This Chatham home reaches towards the sea with an inventive shape and separate wings for owners and guests.

by Jennifer Sperry

Photographs by Brian Vanden Brink

After purchasing an idyllic lot off Chatham’s iconic Shore Road, the new owners wanted to make the most of its water views and summer living potential. They turned to Polhemus Savery DaSilva (PSD) for the firm’s expertise in interpreting the essence of the coast while facilitating modern living through memorable architecture. 

From the start, the owners wanted a home with two distinct sections: a main wing to accommodate their core family and a guest wing for visitors. “The lot’s existing house was set up that way and the clients liked it, so they asked for a similar layout,” says PSD Design Principal John DaSilva. As part of its integrated approach, PSD acted as the project’s architect, builder, and landscape architect, providing the owners with turn-key ease. Chatham-based Simpler Pleasures handled the furnishings and décor. 

To connect as many rooms as possible with the property’s distant but still dramatic water views, DaSilva and the PSD team masterminded a brand-new home with a unique, shifting silhouette. “Each side responds to the site with its own distinct character,” DaSilva explains. 

 

The street-facing façade is smaller in scale, in keeping with the neighborhood’s feel. The guest wing’s roof meanders down to just one story in the front for a more modest presentation; an eyebrow dormer breaks up the descending roof’s scale. Simplest in design is the side farthest from the water, comprised of a sideways-facing garage and guest room windows. A driveway of pavers lets grass grow through for a more natural, casual look.

Meanwhile, the architecture increases in drama to the rear, where both wings embrace their surroundings with a full two stories and maximum glazing. But the most dramatic elevation of all is the home’s view-facing side: “Here, the playful wave shape that gestures toward the ocean on the front façade reaches its crest,” says the architect. The façade includes an acorn cut-out (“a fanciful historic detail,” he notes) in the shingled wall. In this end, the kitchen, dining room, and family room below and primary bedroom above all enjoy front-row seats to the best sightlines.

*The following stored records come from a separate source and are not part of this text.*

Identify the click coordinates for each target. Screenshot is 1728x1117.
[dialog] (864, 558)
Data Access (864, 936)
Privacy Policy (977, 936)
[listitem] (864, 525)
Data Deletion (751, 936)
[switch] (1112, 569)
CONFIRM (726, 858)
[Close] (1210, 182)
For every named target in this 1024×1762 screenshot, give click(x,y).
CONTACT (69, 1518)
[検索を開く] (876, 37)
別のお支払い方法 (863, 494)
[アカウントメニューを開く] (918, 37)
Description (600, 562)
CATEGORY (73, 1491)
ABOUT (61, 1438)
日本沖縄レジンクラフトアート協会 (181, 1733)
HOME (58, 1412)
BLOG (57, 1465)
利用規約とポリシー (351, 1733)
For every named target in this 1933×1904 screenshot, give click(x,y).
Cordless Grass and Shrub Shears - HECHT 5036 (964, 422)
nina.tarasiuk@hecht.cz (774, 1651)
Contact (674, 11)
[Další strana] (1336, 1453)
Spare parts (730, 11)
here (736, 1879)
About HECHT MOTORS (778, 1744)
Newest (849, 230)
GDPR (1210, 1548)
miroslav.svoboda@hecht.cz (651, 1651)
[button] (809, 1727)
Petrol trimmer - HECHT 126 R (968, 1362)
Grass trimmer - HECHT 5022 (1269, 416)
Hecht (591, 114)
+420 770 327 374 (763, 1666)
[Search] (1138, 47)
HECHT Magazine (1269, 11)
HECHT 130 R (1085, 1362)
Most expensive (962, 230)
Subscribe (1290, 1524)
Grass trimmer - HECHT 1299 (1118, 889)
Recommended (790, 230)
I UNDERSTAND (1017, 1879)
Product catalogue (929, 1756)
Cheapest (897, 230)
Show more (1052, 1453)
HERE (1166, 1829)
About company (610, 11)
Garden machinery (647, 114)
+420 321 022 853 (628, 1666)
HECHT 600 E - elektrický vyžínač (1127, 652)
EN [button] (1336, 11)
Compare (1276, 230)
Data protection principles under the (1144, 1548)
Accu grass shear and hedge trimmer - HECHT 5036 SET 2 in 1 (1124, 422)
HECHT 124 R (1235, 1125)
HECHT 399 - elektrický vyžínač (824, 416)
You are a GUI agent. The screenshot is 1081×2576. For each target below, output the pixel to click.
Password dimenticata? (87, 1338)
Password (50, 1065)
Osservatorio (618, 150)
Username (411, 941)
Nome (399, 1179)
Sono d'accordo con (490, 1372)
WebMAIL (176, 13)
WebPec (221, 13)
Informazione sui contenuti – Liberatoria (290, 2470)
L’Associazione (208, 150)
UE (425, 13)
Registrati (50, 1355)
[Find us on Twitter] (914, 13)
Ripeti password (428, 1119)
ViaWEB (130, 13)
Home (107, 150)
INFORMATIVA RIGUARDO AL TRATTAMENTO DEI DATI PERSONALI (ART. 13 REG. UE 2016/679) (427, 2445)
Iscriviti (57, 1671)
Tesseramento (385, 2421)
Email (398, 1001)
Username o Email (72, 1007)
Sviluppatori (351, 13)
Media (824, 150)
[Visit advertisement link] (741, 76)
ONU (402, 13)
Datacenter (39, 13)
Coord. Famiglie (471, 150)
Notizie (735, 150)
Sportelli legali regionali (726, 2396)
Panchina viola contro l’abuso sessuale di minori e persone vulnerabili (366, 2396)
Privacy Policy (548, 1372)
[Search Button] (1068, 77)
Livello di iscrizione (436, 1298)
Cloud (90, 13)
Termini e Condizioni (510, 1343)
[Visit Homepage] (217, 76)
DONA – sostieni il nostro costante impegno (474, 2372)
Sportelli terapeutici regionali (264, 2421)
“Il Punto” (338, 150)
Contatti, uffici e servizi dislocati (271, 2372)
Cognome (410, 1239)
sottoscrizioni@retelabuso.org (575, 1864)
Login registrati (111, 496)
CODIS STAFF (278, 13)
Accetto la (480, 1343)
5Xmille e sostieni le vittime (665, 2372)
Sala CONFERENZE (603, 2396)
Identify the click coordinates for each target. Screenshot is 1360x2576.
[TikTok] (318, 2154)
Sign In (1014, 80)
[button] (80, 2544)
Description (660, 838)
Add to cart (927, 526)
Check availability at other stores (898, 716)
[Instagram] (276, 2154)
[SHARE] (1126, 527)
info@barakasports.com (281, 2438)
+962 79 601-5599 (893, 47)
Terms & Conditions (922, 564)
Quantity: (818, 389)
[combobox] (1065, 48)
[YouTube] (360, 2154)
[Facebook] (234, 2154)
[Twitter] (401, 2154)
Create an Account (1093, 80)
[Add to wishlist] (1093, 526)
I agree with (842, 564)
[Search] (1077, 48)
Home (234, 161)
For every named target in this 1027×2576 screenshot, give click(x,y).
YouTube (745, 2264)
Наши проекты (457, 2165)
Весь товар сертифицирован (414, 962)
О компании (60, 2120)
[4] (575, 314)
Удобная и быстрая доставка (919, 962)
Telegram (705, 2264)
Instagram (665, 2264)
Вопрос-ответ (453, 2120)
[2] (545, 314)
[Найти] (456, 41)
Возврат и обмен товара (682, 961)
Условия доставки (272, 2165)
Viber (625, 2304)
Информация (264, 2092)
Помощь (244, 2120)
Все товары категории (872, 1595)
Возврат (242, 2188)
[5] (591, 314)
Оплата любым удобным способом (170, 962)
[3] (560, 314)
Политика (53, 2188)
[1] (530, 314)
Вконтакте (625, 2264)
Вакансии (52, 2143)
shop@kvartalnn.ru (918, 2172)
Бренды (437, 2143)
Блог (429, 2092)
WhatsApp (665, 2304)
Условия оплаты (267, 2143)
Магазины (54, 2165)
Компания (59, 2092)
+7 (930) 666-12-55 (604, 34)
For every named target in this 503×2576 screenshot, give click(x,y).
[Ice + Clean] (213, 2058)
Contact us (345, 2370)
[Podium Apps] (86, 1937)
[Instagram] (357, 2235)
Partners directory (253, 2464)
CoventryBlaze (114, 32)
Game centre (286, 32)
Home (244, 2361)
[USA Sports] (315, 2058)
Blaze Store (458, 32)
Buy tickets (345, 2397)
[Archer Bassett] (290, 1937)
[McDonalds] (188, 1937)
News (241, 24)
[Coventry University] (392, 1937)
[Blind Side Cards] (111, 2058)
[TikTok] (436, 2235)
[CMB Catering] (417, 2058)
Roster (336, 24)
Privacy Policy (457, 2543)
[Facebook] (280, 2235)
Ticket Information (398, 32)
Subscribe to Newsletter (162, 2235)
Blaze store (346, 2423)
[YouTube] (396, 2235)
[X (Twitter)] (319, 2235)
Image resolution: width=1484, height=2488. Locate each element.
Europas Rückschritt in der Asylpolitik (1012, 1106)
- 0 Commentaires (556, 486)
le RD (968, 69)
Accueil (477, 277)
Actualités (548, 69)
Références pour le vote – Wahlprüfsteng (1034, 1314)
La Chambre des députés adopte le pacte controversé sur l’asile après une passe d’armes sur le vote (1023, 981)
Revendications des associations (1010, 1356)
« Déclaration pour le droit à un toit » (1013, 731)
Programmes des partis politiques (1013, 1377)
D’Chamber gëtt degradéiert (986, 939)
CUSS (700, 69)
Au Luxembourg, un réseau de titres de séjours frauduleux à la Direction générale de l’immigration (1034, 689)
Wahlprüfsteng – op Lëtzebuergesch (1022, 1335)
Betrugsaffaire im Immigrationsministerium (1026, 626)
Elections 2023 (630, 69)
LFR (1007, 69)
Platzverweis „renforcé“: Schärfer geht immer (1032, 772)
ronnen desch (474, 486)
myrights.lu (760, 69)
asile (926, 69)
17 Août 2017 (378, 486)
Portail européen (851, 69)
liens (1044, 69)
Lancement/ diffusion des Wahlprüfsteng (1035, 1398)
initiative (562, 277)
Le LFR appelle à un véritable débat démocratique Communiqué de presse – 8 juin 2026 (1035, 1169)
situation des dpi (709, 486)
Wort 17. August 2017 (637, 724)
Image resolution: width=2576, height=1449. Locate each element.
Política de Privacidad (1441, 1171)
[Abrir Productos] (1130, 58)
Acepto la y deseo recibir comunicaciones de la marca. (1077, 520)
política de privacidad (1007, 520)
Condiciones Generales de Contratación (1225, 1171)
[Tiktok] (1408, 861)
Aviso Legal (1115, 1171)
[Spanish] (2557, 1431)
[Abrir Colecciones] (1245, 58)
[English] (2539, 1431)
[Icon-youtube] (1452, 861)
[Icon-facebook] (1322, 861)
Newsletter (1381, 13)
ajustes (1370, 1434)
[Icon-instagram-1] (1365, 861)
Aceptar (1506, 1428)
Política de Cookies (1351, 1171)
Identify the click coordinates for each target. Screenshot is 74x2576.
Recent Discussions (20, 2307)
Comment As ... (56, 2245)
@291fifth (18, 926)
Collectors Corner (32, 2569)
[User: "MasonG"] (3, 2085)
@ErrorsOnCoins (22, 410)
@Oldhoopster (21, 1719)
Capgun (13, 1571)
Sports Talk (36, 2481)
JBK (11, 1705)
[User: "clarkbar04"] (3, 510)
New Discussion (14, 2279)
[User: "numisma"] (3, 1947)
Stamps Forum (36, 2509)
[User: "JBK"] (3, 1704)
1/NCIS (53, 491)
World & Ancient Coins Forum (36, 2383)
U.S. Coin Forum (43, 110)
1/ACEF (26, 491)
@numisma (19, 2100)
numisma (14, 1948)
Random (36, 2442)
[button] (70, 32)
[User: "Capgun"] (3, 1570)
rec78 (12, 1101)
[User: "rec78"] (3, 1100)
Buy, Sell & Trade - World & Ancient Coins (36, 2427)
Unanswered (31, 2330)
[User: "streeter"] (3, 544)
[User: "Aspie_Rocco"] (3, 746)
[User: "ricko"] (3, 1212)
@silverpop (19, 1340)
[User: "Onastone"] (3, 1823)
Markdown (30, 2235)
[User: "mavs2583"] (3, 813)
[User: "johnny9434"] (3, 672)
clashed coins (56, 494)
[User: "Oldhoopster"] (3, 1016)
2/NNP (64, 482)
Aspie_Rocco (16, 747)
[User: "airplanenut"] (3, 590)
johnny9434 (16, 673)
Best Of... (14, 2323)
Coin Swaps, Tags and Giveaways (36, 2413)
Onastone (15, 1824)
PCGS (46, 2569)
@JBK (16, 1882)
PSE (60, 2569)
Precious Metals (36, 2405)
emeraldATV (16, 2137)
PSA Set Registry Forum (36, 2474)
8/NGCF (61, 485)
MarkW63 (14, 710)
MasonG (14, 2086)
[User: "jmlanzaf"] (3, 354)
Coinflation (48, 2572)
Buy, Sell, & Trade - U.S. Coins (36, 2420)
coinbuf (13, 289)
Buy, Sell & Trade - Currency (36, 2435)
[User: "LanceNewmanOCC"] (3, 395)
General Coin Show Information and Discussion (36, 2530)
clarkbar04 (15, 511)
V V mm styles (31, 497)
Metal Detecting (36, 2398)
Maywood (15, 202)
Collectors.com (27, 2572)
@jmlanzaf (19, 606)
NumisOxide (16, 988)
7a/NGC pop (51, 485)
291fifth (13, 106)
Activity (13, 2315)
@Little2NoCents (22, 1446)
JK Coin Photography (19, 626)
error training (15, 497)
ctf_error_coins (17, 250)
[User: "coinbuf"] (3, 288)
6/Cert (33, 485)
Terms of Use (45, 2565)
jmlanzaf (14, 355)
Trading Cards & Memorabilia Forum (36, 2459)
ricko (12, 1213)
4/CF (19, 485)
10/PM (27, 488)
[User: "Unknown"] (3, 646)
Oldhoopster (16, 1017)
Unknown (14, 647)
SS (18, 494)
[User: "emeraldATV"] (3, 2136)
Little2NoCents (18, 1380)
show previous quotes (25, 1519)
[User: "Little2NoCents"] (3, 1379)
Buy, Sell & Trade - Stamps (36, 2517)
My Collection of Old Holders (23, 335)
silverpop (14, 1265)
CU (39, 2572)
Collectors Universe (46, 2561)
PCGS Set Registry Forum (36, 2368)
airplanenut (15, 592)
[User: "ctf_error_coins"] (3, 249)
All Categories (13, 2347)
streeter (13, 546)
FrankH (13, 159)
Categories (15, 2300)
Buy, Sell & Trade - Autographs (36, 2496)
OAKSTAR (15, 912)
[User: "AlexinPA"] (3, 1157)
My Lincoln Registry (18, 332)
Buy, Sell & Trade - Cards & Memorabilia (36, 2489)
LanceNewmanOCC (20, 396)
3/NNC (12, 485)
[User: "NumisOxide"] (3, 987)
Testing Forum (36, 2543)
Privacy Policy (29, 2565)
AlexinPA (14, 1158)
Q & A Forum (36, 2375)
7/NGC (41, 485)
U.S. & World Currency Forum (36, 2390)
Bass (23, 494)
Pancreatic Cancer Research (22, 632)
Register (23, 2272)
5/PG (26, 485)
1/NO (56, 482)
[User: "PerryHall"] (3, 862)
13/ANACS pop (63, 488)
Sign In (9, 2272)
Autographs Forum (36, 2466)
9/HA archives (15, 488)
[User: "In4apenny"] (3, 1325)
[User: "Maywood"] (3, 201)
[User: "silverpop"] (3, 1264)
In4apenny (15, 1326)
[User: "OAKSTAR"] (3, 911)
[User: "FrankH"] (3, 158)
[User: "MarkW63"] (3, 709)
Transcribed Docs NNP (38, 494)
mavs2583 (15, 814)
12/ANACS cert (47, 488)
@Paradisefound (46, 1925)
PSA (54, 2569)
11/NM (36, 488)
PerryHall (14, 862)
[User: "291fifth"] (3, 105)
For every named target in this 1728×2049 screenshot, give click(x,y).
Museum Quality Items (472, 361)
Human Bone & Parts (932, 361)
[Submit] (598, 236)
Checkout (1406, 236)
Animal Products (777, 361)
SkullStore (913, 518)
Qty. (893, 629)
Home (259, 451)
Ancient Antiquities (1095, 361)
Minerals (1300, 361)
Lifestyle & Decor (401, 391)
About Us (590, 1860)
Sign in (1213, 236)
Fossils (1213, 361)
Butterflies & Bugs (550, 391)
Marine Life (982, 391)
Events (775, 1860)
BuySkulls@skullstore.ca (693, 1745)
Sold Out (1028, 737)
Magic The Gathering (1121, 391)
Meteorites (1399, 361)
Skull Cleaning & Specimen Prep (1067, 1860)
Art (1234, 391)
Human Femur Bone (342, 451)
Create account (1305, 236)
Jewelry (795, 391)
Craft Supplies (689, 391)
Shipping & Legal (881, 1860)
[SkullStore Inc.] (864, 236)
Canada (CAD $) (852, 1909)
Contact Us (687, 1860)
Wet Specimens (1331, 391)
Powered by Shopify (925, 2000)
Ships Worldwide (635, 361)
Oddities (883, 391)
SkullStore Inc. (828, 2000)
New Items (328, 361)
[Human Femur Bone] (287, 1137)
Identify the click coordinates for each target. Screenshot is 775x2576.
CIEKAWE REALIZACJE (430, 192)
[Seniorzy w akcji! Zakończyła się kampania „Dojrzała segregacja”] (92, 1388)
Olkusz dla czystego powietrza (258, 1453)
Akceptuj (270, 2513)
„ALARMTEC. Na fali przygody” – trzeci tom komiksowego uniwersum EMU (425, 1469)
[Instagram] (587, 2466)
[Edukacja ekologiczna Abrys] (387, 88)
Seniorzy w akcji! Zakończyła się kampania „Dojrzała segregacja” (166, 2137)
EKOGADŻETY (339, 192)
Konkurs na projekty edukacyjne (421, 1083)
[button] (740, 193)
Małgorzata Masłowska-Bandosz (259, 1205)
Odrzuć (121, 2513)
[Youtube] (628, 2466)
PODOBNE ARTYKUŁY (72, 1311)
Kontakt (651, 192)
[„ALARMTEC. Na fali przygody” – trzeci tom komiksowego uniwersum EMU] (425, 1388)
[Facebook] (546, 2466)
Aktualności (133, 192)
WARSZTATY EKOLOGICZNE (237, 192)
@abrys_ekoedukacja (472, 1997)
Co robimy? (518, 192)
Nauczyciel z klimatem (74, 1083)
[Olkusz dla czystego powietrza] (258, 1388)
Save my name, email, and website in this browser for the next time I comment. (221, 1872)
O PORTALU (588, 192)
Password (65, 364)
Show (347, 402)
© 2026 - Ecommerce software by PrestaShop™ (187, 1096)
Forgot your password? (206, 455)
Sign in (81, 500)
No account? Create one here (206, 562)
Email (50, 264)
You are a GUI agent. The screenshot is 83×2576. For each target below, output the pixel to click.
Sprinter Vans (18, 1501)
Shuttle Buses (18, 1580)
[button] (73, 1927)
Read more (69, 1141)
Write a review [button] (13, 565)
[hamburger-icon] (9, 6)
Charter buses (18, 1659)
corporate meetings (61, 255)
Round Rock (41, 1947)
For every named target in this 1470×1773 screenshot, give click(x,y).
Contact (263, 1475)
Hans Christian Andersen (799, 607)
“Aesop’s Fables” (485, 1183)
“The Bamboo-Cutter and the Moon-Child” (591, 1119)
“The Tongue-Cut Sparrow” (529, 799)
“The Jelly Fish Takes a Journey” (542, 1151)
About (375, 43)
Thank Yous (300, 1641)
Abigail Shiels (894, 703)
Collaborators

“I call the overall effect balanced asymmetry,” summarizes DaSilva of the home’s morphing shape. “Shingle Style is a broad term, and this is a more inventive versus truly classical approach.”

Between the main wing (which has two bedrooms in addition to the primary suite) and guest wing (which has its own family room and two guest bedrooms) is a shallow connecting piece. “The owners didn’t need the function of a full front porch, so we opted for a more symbolic version,” says DaSilva of the abbreviated porch entry, complete with abstracted Gothic columns and window muntins. A cupola with copper finial punctuates this horizontal stretch with vertical emphasis directly above the front door. The cupola introduces light from above into the entry hall. 

The shallowness of the connecting piece allows plenty of sunlight to permeate the interior at all times of day. Besides a long corridor connecting the home’s two wings, this section houses more functional, compact destinations like a study, laundry room, and mudroom. To the rear, a courtyard with statement tree nestles into a neat U formed by the connector and the two projecting wings.

DaSilva continued the exterior’s welcoming playfulness inside. Abstracted Gothic arches and columns add interest to the stairwells on either side of the connecting hall. The stair in the main wing rises through a pointed arch and passes by an interior window that lets natural light into the pantry. “It’s a modest version of a Piranesian space,” notes DaSilva of the main stair. “The idea was to create a dynamic, asymmetrical journey that is interesting to move through.” 

The homeowners love and appreciate this extra intrigue: “When you stand in the dining area and look through to the guest area, which is a long way, you see a very light-filled space,” says the owner. “Also, the October sunset aligns perfectly with the window at the top of the guest stair and the whole house glows in the evening. The archway and soft shapes leading up the main stair are extraordinary, and we love seeing them every day.”

“Playful architectural form, space, and detail like this do not just come from me as the designer,” notes DaSilva. “It was really gratifying to have a client interested in these ideas as well.”  

Now that the project is complete, the clients’ preference for two wings is working out beautifully. “We are never on top of each other, and you can always find some privacy for calls, work, or reading,” says the owner. “Having the family space somewhat separated makes it much less stressful when we have guests, which is often, especially with two generations inviting friends.” 

For family and visitors alike, the home is playful, cheerful, and casual—inside and out. In other words, it’s the perfect spot for enjoying life’s simpler things.